Tante volte le parole non escono automaticamente, non fluiscono così naturalmente come succede, per quanto possa essere un paroliere diarroico questa volta non mi è stato facile tirar fuori qualcosa su quel mercoledì sera che mi vide ventenne alfin.
Eppure nulla di più avrei dovuto desiderare o pretendere o sperare, perchè per quanto fosse tutto apparentemente semplice è stato in realtà il regalo migliore che Chiara potesse farmi.
E davvero mi pare splendido a ripensarci tutto quanto, la torta e i biscotti. i mille mila cuori bruciati e non, gli auguri biscottati, i regali davvero graditi, la serata un po' natura un po' revival, e davvero non ha prezzo mangiare la torta a lume di candela in mezzo a un prato, nonostante l'ostica vicinanza di calciatori urlanti, che davvero non posso chiedere di meglio.

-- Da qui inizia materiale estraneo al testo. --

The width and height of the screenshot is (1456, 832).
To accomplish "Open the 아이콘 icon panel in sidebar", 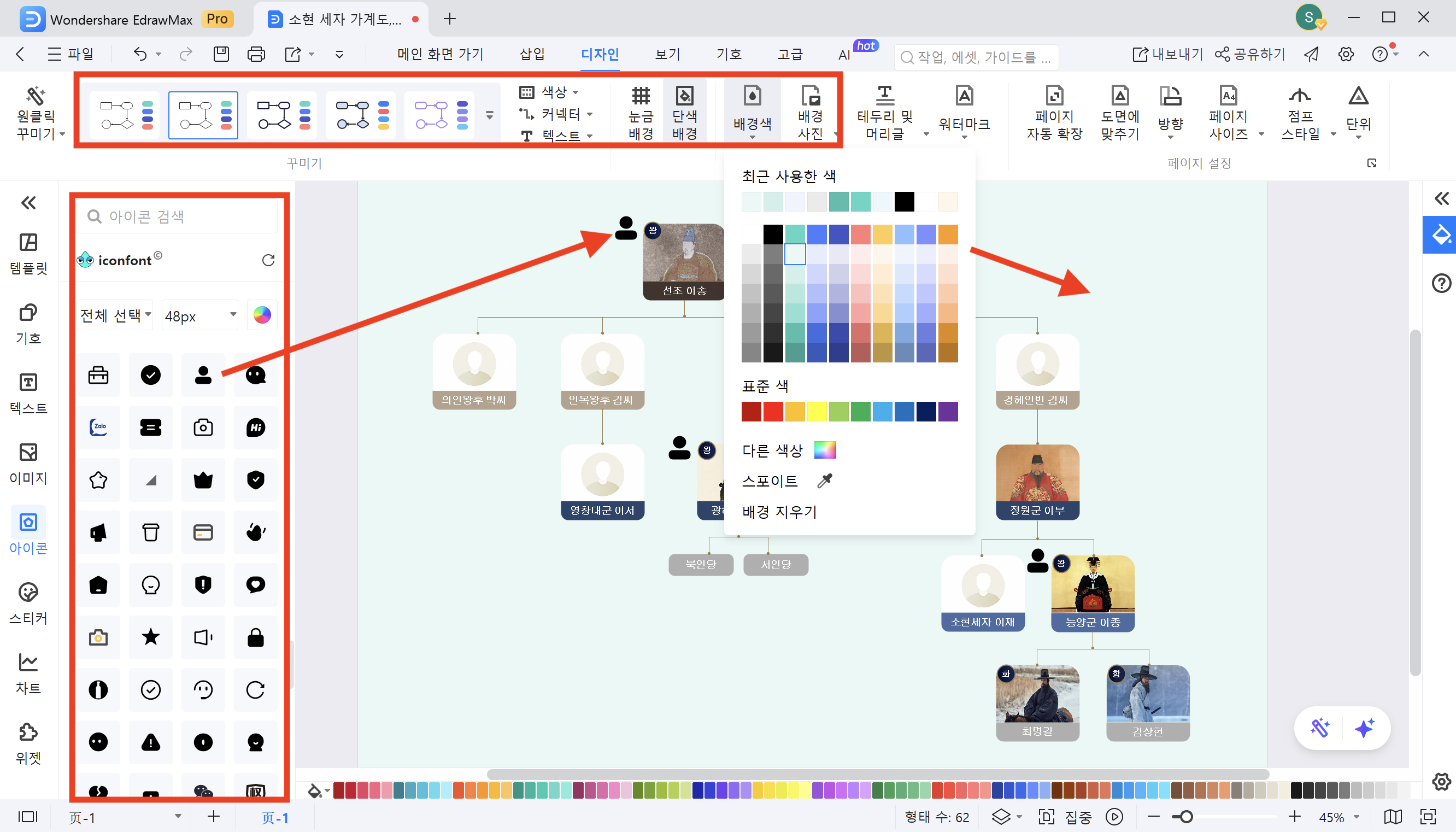I will (x=28, y=531).
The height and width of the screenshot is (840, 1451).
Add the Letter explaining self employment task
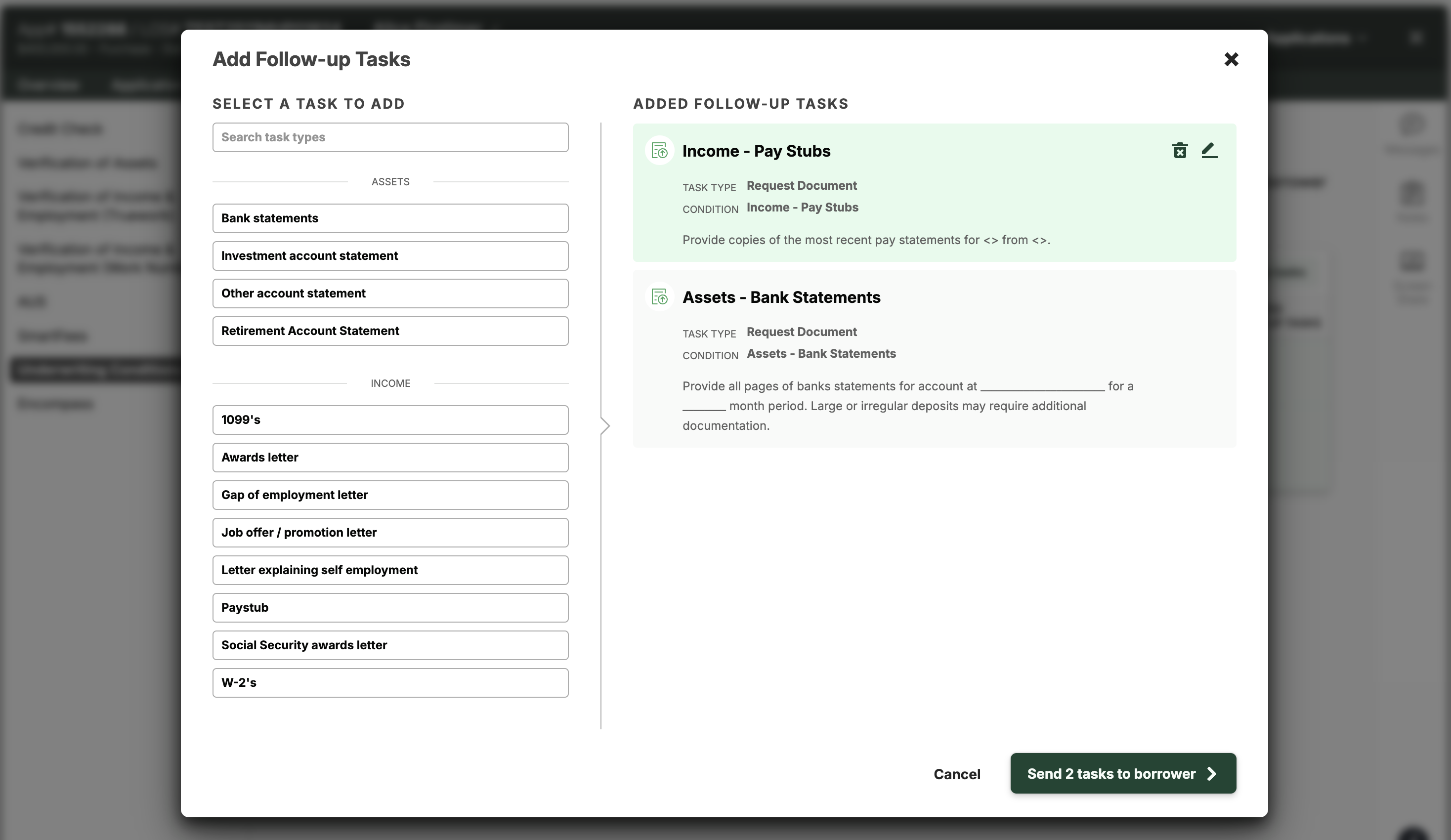tap(390, 570)
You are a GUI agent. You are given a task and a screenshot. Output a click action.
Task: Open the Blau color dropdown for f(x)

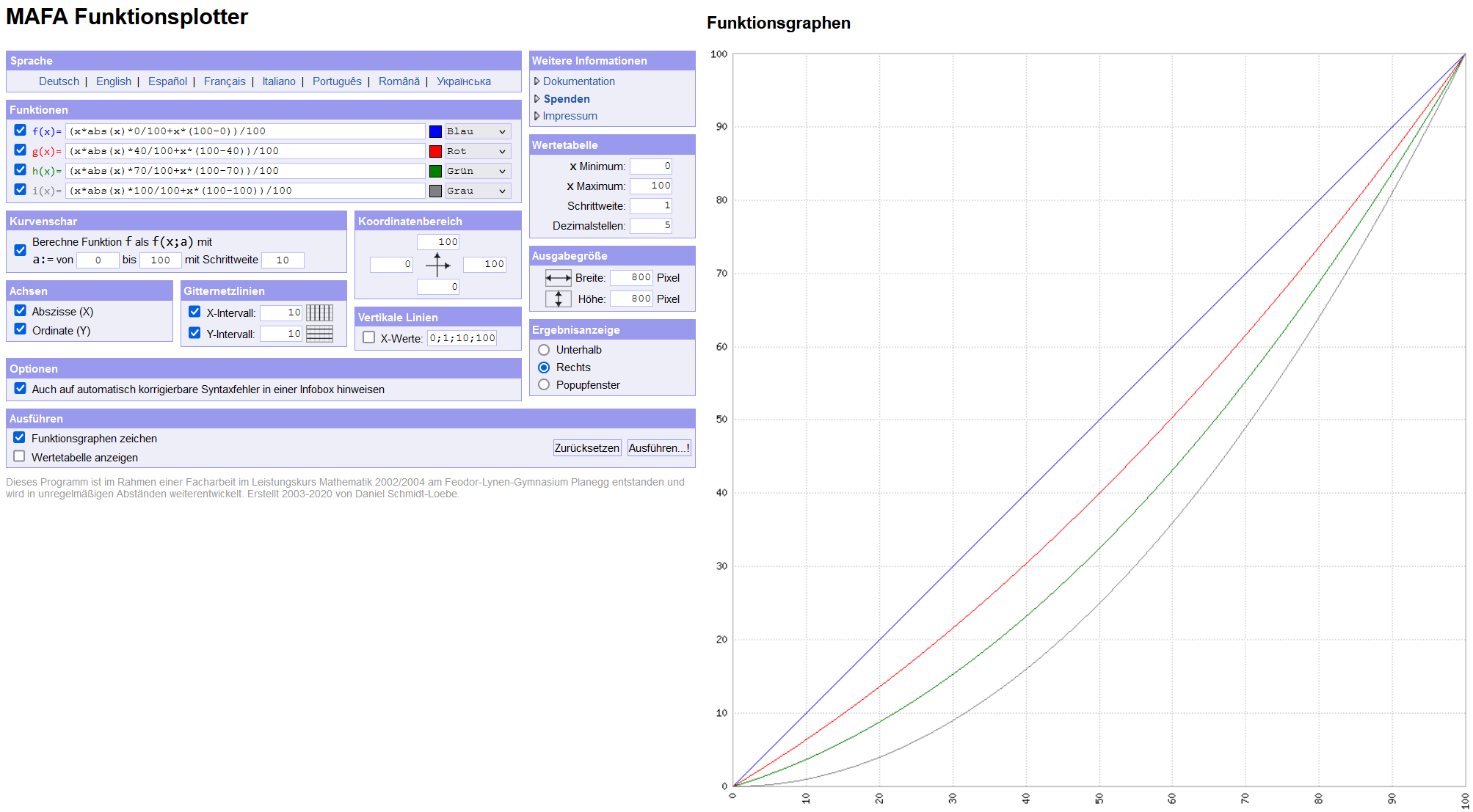click(x=477, y=132)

Che avere del tempo con te.
Che avere te con me.

Forse ho scritto non molto, forse apparirà un qualcosa di ristretto, di non bastante, avrei potuto scrivere cose più assonanti, più ricamate, ma io credo che non è qui che posso dimostrare davvero tutto quello che provo, che più che con le parole è coi gesti e la quotidianità che certe cose possono uscire fuori come devono, lontano dai pruriginosi sguardi dei più, dove solo l'albatro sta, noncurante delle attenzioni lente e antiche di chi vede l'infinito nell'umor vespertino di un bacio sentito.